[Pixel coordinate grounding data]
=======
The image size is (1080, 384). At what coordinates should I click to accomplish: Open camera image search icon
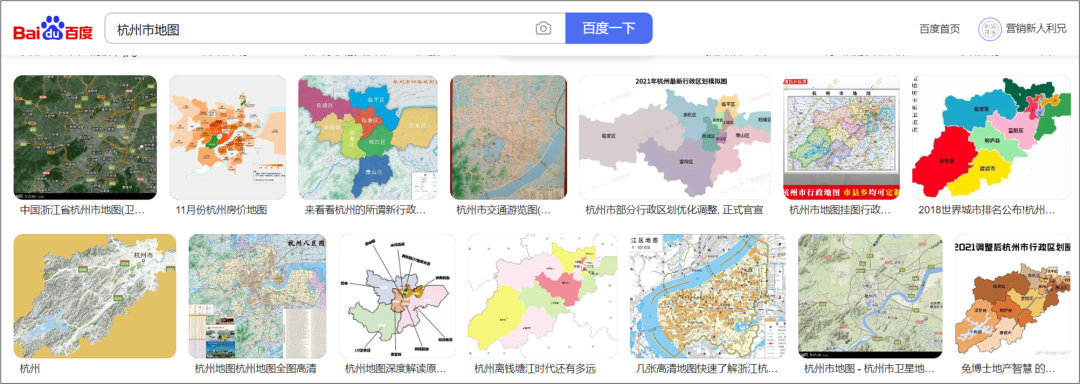pyautogui.click(x=543, y=28)
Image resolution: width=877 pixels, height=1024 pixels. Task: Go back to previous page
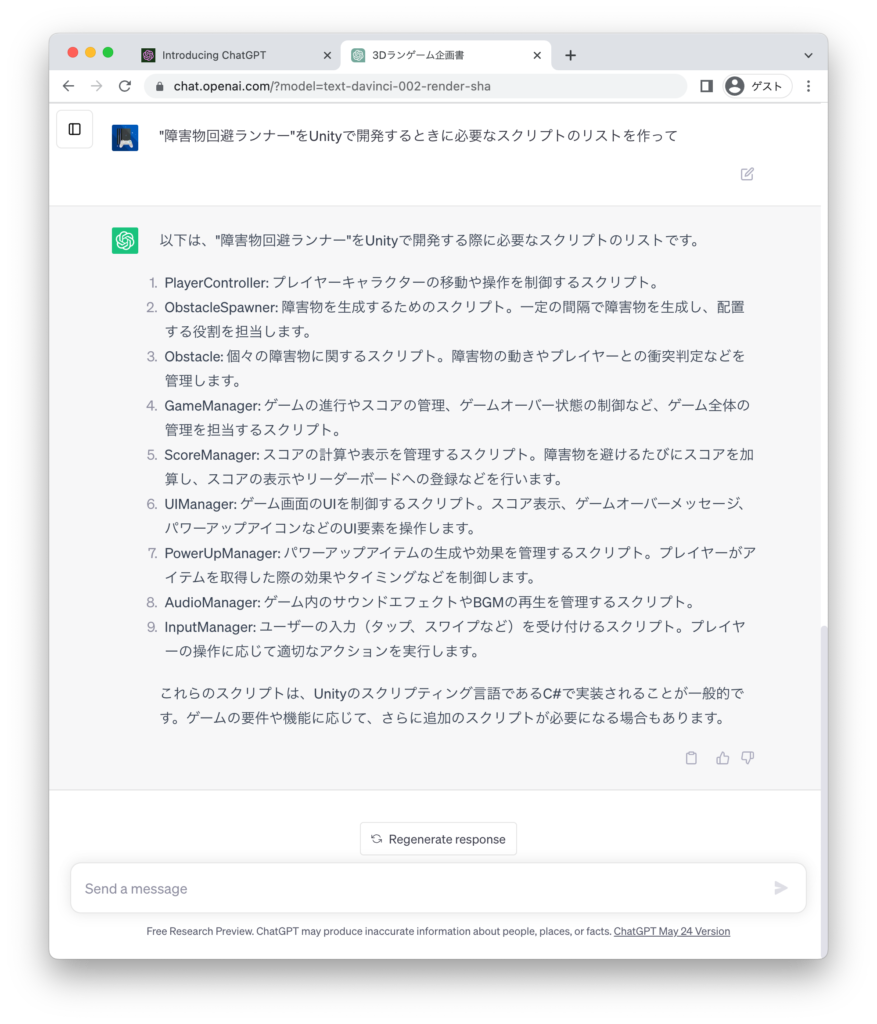pyautogui.click(x=69, y=86)
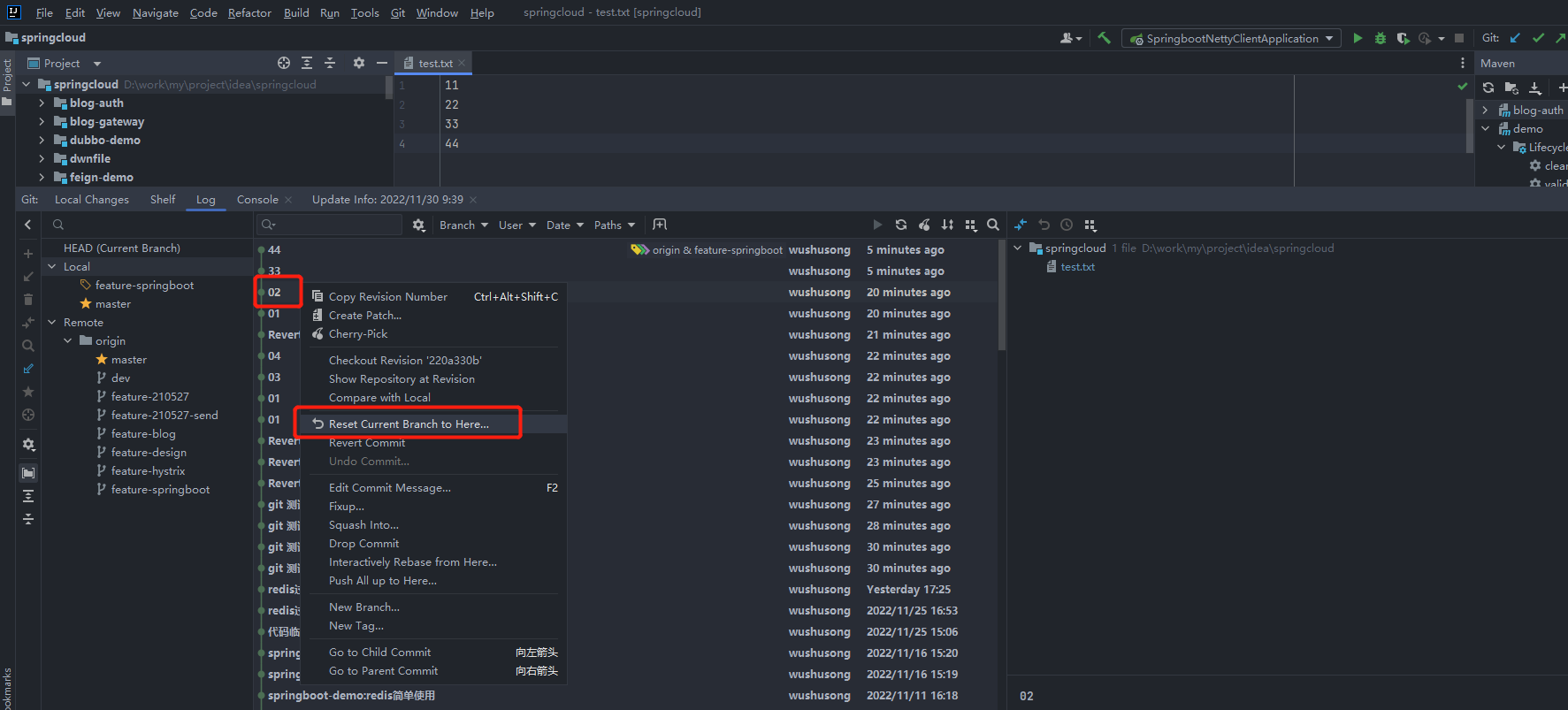Click the Git update project arrow
Viewport: 1568px width, 710px height.
pos(1515,38)
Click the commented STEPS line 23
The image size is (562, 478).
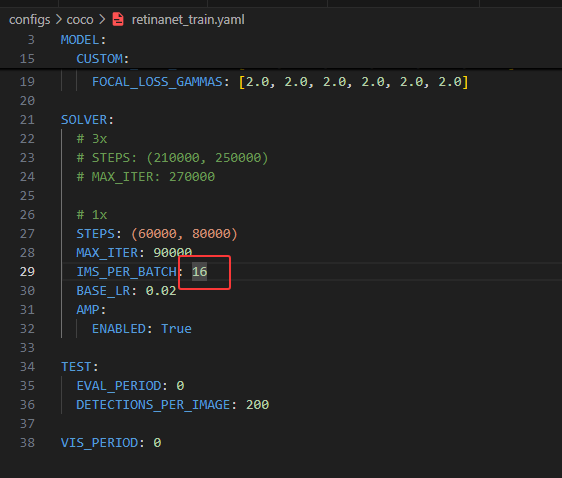[172, 158]
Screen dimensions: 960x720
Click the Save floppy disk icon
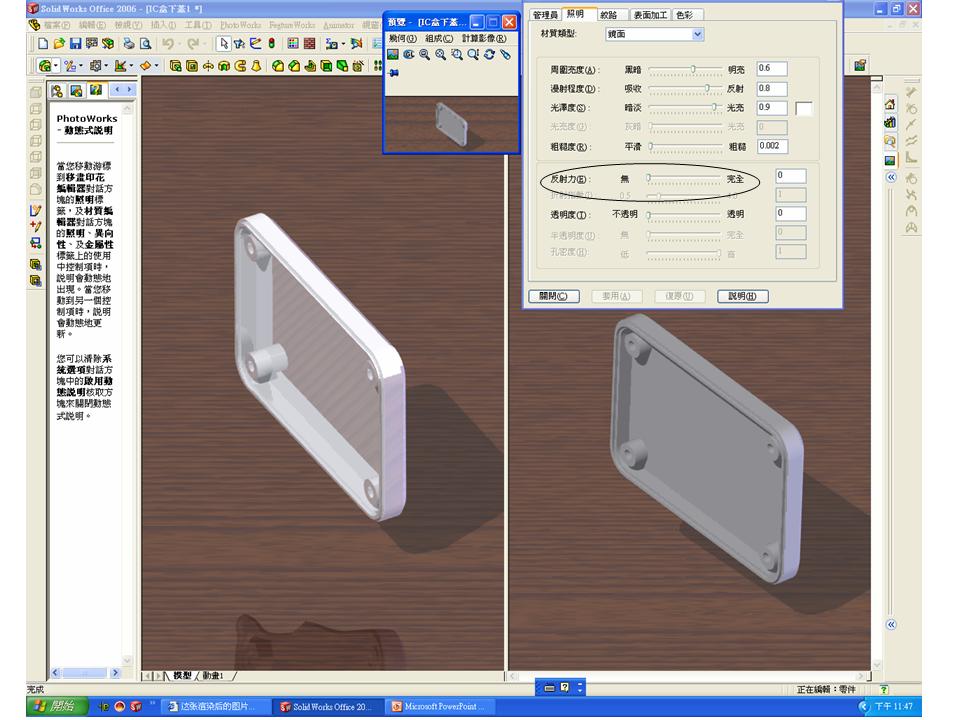tap(75, 43)
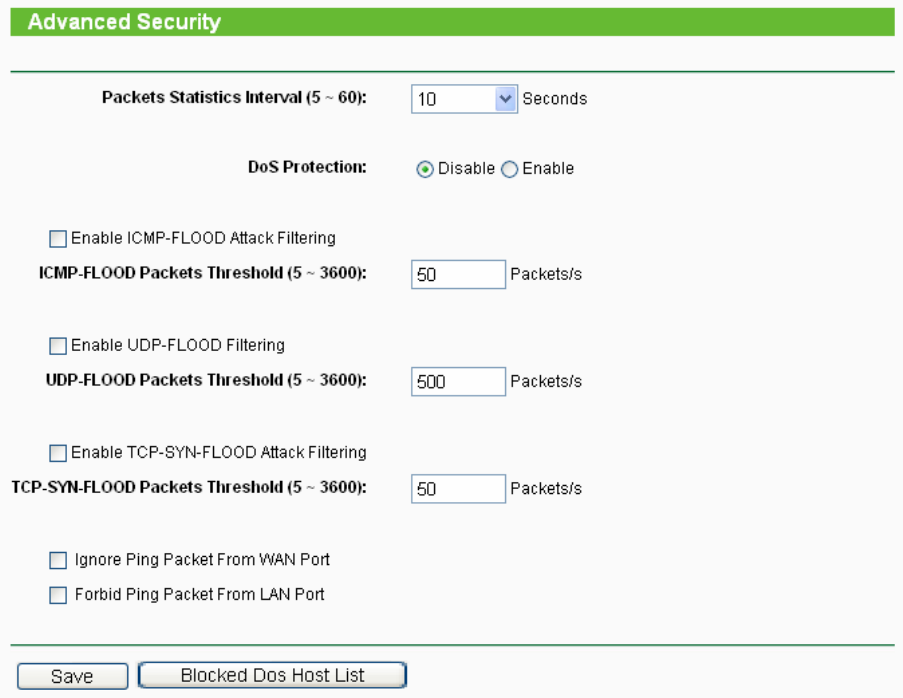
Task: Toggle Enable TCP-SYN-FLOOD Attack Filtering checkbox
Action: tap(58, 453)
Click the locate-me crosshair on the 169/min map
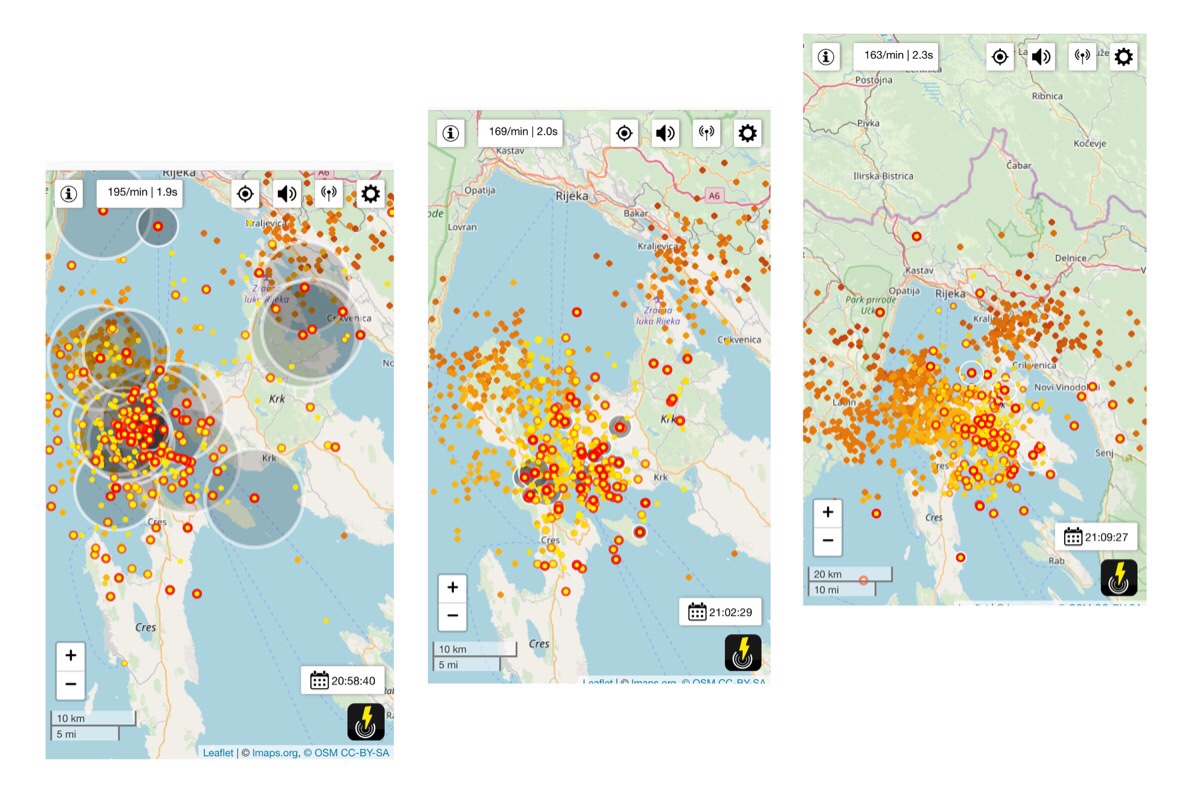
=======
== WHAT YOU NEED TO DO ==
Could you reproduce exactly, and only, the lines from the one containing "Click the Save floppy disk icon" through the end of the records above, both included, while leaving out the pictures?

== YOUR RESPONSE ==
Click the Save floppy disk icon
tap(75, 43)
Task: Toggle Enable TCP-SYN-FLOOD Attack Filtering checkbox
Action: tap(58, 453)
Click the locate-me crosshair on the 169/min map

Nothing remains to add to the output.